Land surface processes considerably Influence the global weather and climate patterns which makes its quantification significant to scientists, hydrologists as well as policymakers alike. Considering the lack of available in-situ measurement, retrieval of the land surface fluxes mostly relies on remotely sensed satellite retrieval and through simulations from land surface models (LSMs). Hence, it is essential to quantify the uncertainties present in the output of these land surface models which are mainly due to errors in forcing data, model parameters and model structure. Precipitation is one of the key input forcing data used in LSMs. With the advancement of remote sensing techniques, multiple sources of precipitation products are made available to the user community. This study examines the effect of precipitation uncertainty in LSM simulated soil moisture.
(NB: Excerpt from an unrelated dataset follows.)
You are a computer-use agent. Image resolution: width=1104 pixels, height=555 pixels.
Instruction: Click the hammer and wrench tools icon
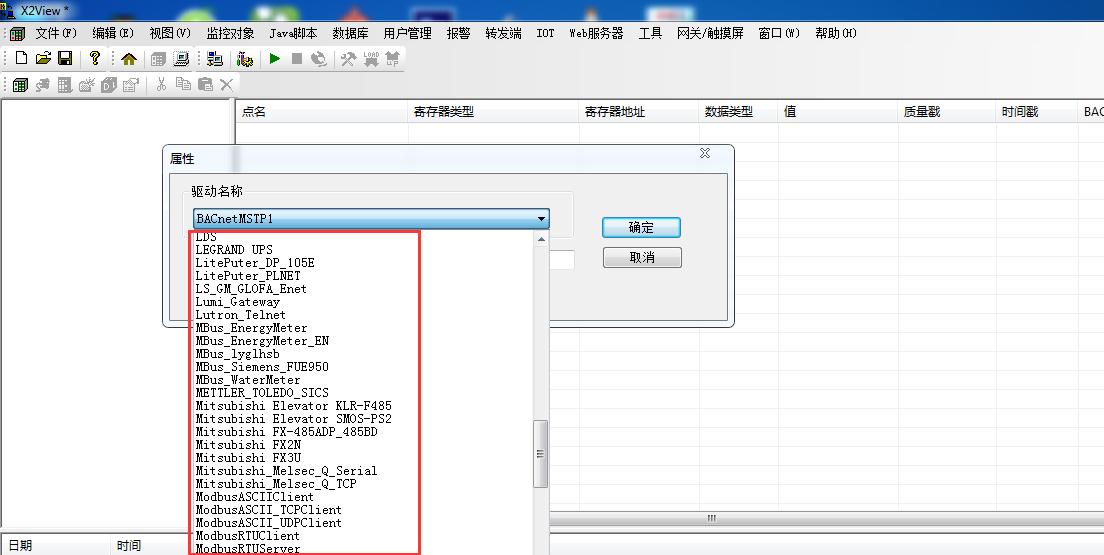tap(348, 59)
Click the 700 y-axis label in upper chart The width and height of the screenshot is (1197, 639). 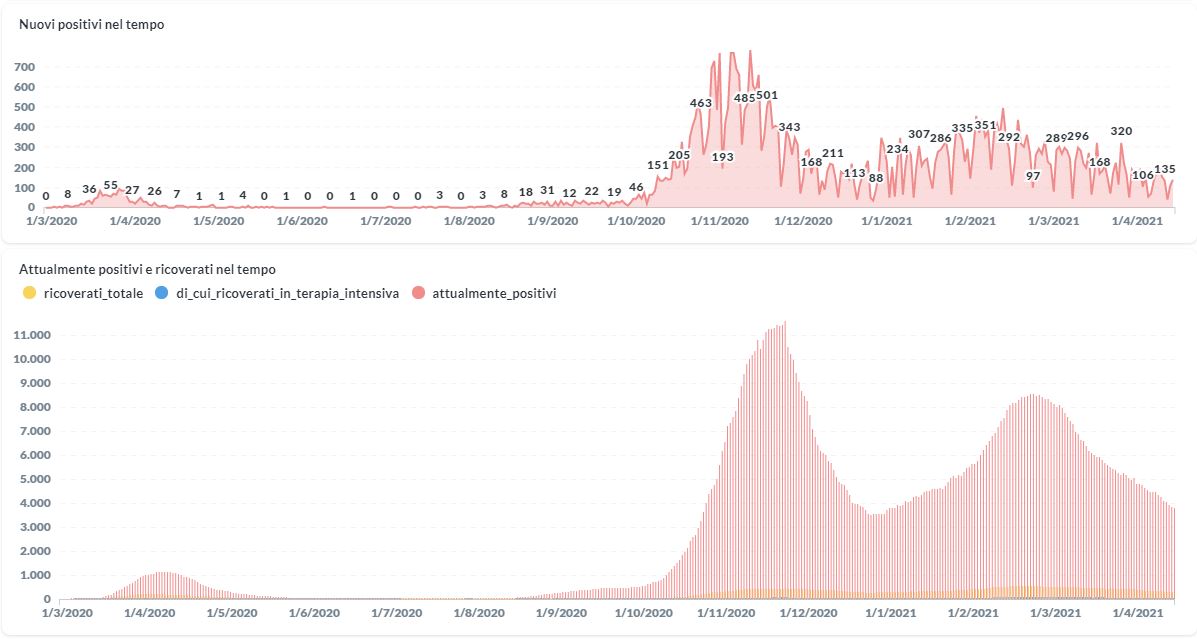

For this study, four precipitation products are used namely, Tropical Rainfall Measuring Mission (TRMM) Multi-satellite Precipitation Analysis (TMPA) 3B42RT v7, Global Data Assimilation System (GDAS), Climate Hazards Infrared Precipitation with Stations (CHIRPS) and Multi-Source Weighted-Ensemble Precipitation (MSWEP). These data products are used as meteorological forcing in Noah 3.6 LSM for the simulation of soil moisture. The uncertainty inherent in the precipitation products are examined using two approaches a) By evaluating the precipitation products against the gridded India Meteorological Department (IMD) precipitation dataset and b) By using the precipitation products for simulating soil moisture outputs. These were validated over the Indian subcontinent using validation data from the European Space Agency-Climate Change Initiative (ESA-CCI) soil moisture and Central Tibetan Plateau Soil Moisture and Temperature Monitoring Network (CTP-SMTMN) dataset for the years 2010 to 2012. The study utilizes various graphical as well as quantitative evaluation methods to determine the best performing precipitation product. Our study indicates that the simulated soil moisture forced with GDAS and MSWEP precipitation product performed consistently superior among all the other simulation outputs over India.